As always we walked up to the castle. This time, however, I was no longer a child—I had my pencil and notepad with me.
117

And then I saw it, the tower! It reigned over the street like one of those all-seeing, omnipotent constructions in a Jules Verne novel. A tower like that could strike us with some mysterious ray or send a life-saving message. But if we got too close to it, it would vanish.

“Foreign currency hotel”—Frau Nádori's term for this miraculous tower of golden glass—missed the mark completely. The thing we were staring at was not of this world, and yet stood on solid ground. A UFO—it had inexplicably landed in the here and now and had simultaneously become the crown, the capstone of our own world.

I'll never forget my mother's smile as she entered the Hilton, or her wave to me to follow her. Unmolested by either the police or State Security officers we made it inside—just as we were.

You need to know that prior to that I had never seen the inside of a hotel, not even a fourth-class one. We walked across carpets still wearing our street shoes—no one cared. I heard primarily West German and English and one other language, presumably Italian. Plus there was an inexplicable light, neither bright nor dim, and a general hush, even though people spoke here more loudly than on the street. Mostly older married couples were sprawled in leather armchairs, something I had never seen before in public. Some of them had even pulled up footstools to stretch their legs out across them. No one demanded these Westerners remove their shoes. And to my even greater astonishment I saw one of the uniformed personnel heave suitcases and bags onto a gilt cart and push it toward the elevator. They were police, weren't they? Or were they servants maybe, real live servants, who carried Westerners' luggage for them? A portal onto the underworld could not have astonished me more than this passageway into the beyond.

My mother, who evidently wanted to confirm the reality of the species, asked a lanky uniformed fellow, whose hair was cut far too short—were they soldiers maybe?—where one could have a cup of coffee here. He directed her with an open hand to our left, circumvented us with a few short steps, and repeated the gesture. My mother thanked him loudly, and in German. German of all languages, she had always drummed into us, should never be spoken loudly in other countries.

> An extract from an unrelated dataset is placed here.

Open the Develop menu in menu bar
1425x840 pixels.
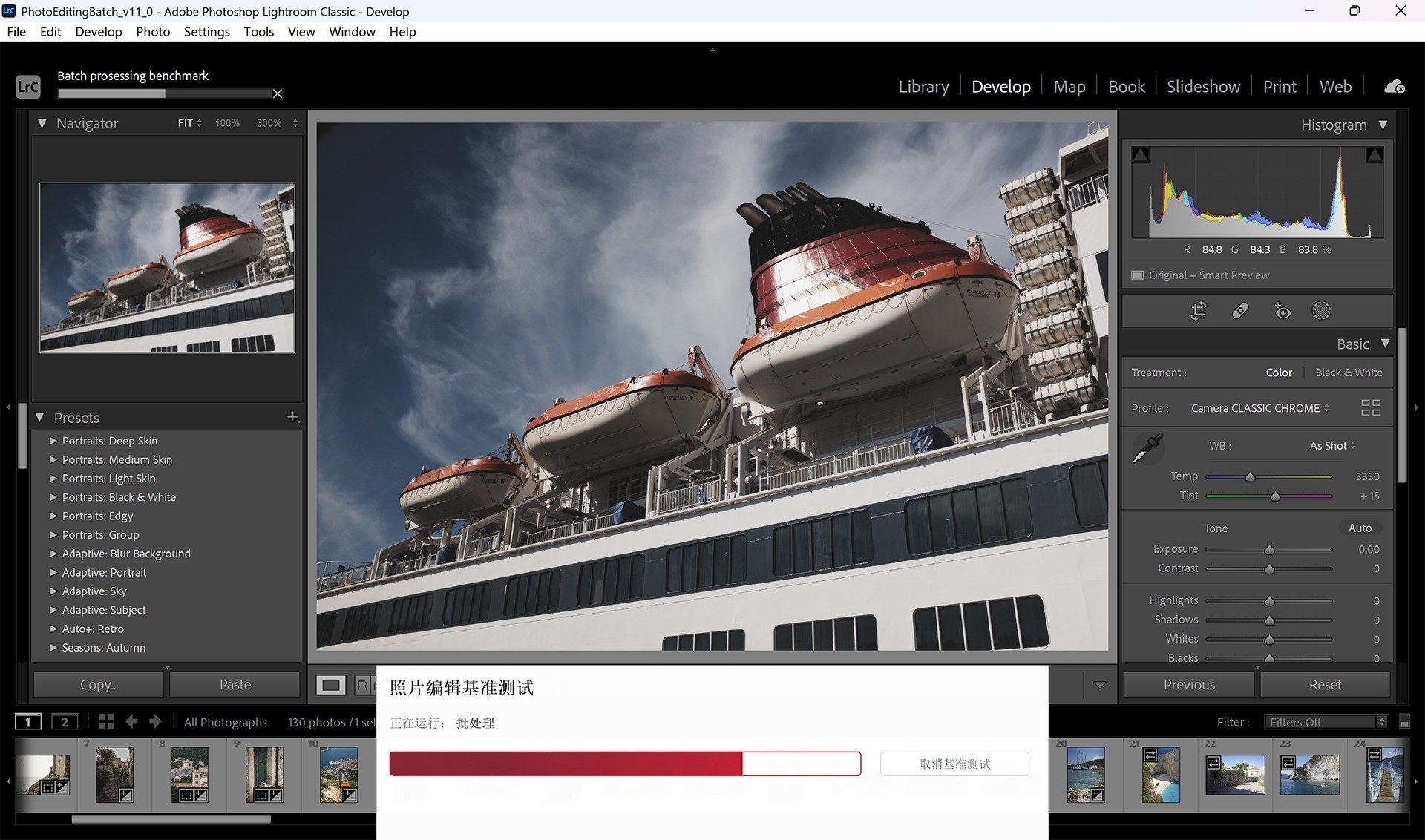click(x=97, y=31)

I recognized the tall, uncomfortable stools from a milk bar in Dresden. I was both disappointed and relieved to see something for which I had some reference.

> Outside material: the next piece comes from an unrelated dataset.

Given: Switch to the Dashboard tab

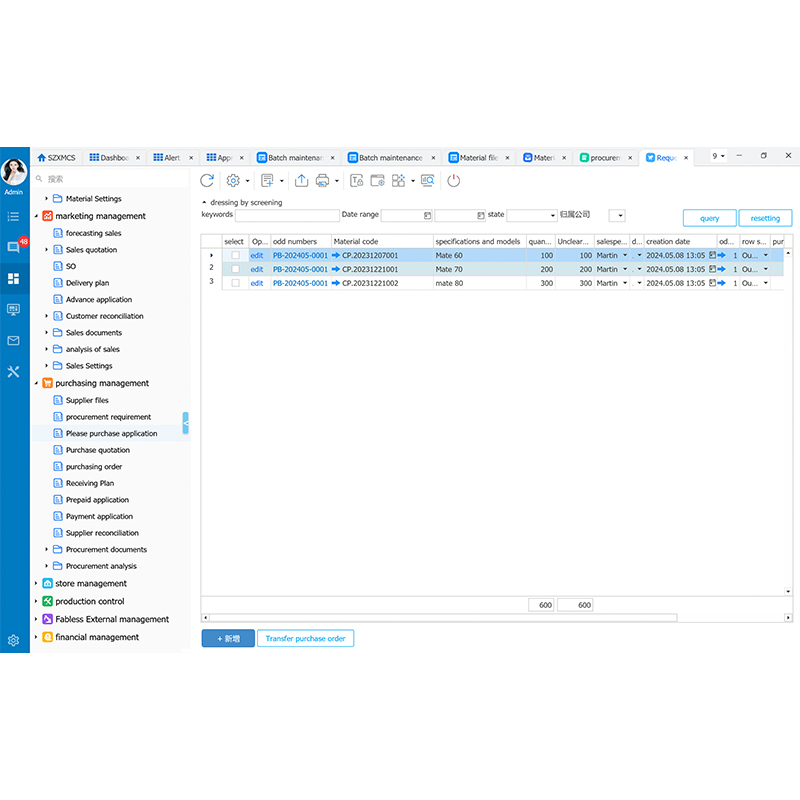Looking at the screenshot, I should pyautogui.click(x=113, y=157).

My mother closed her purse and shoved it onto the counter. A pack of Duetts crackled in her right hand, the cigarette lay between the forefinger and middle finger of her left, her ring finger and pinkie pressed a brown D-mark bill against the ball of her hand.

So as not to betray us with her box of matches, she asked the woman working the bar for a light. This time my mother had spoken too low. I had to help her, had to protect her. I went over the question in English several times before I risked asking it out loud. “Do you have matches, please?” I repeated it and blushed. I was less in doubt about the correctness of my English than whether it would be understood outside my schoolroom.

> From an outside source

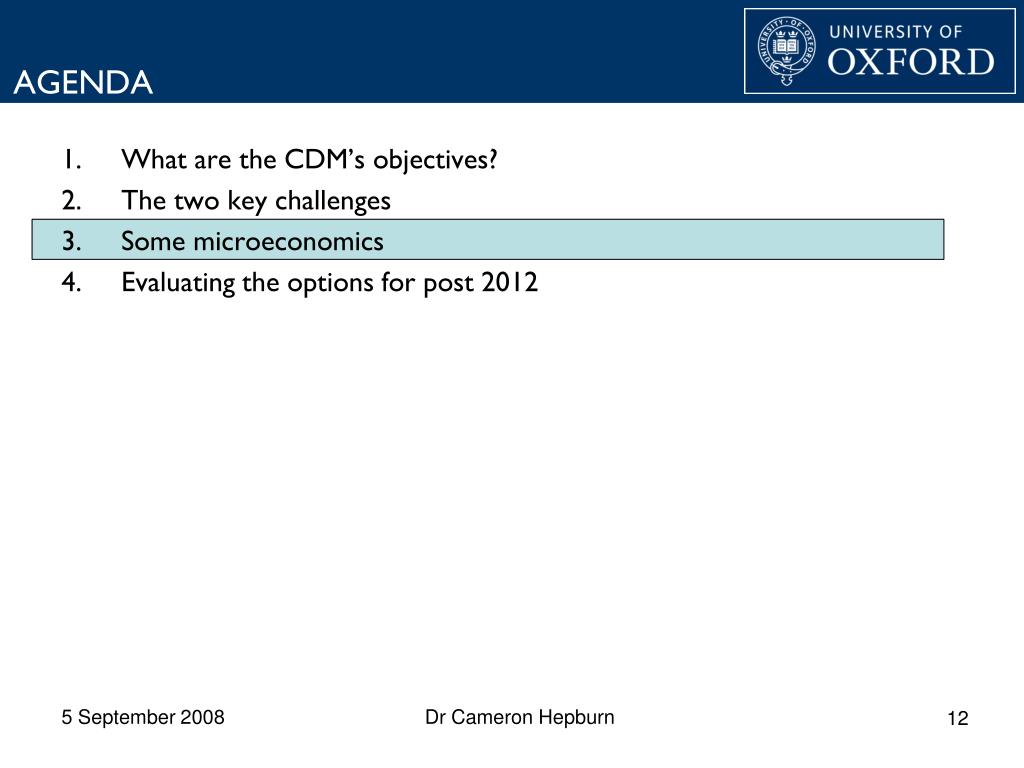Select agenda item What are the CDM's objectives?
The height and width of the screenshot is (768, 1024).
309,160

The pack of matches not only shimmered white, it also bore a flourish of golden letters and lay on a white porcelain saucer. And then the shock: “You are welcome, sir.” The woman had called me “sir” in front of my mother. The phrase instantly suffused my flesh and blood, and I would use it later to the amazement of my English class.

I took a match from the pack, set it ablaze, and cautiously raised it—for the first time ever—in the direction of the cigarette.

My mother looked older. The worries of the last few years, my arrest, and finally my expatriation were deeply traced in her features. Her joy in my worldwide success could not change that either. Her only son had been taken from her. When had we last seen each other? It had taken five years for me finally to be issued a visa by the Hungarians. The whole time we had each thought one of us would be sent back at the border, just as had happened so often before at the last moment. But then, incredible as it seemed, it had happened, and mother and son could embrace. Was it not perfectly understandable that words came slowly, if it all, that we simply took silent delight in each other's presence?